GIVEN REQUEST
Rewrite everything from the row containing "Select the 25% withdraw preset" down to the row containing "pos(969,495)", replacing "preset" with "option" and keeping everything else the same. Leave out the pictures.

GIVEN RECORDS
—————

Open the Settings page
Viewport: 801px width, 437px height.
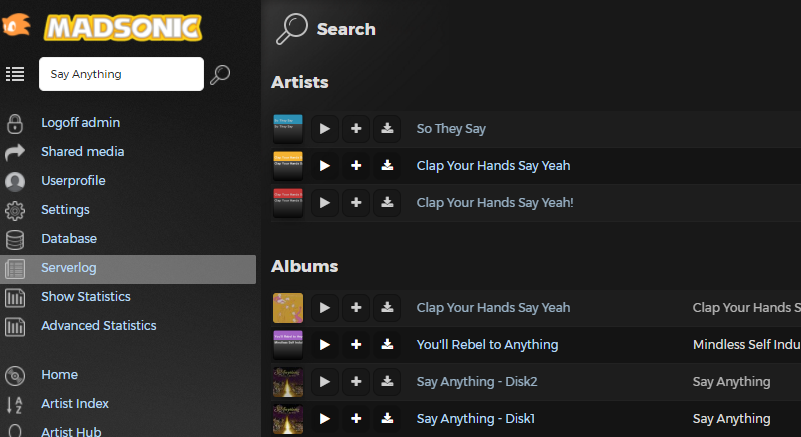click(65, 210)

—————

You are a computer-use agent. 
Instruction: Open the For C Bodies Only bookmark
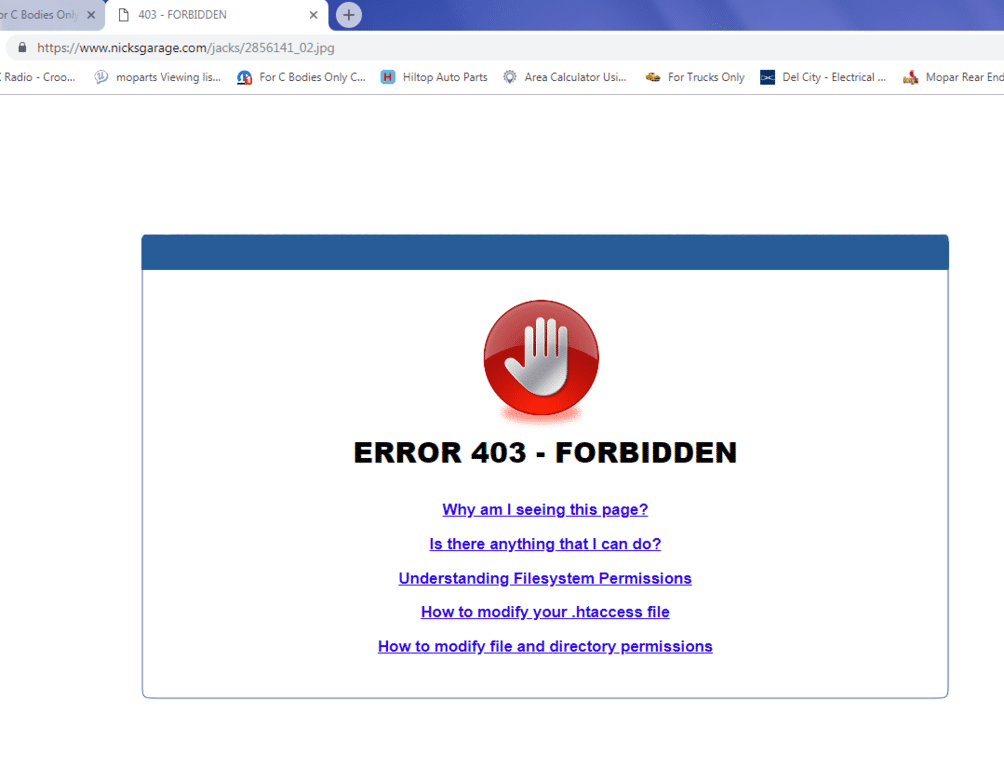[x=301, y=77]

—————

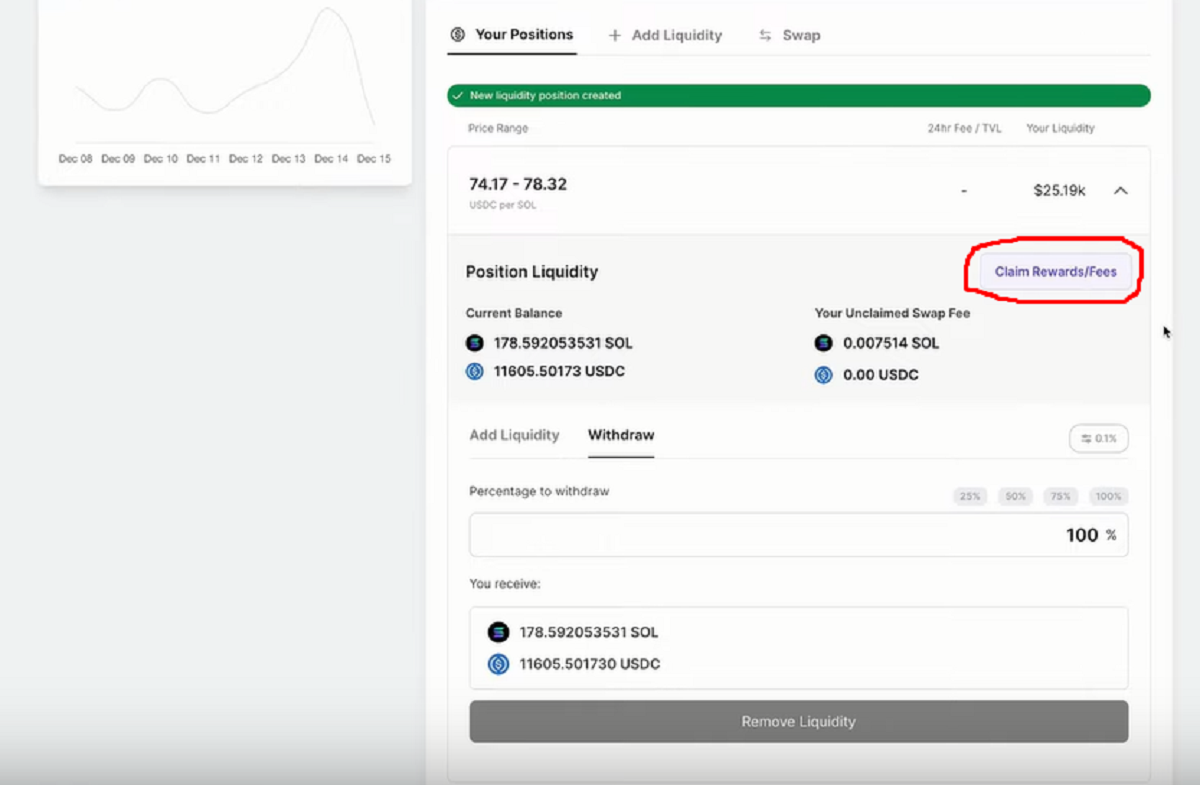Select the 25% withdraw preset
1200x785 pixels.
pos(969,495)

—————

EXERCISE RESPONSE
Select the 25% withdraw option
1200x785 pixels.
pos(969,495)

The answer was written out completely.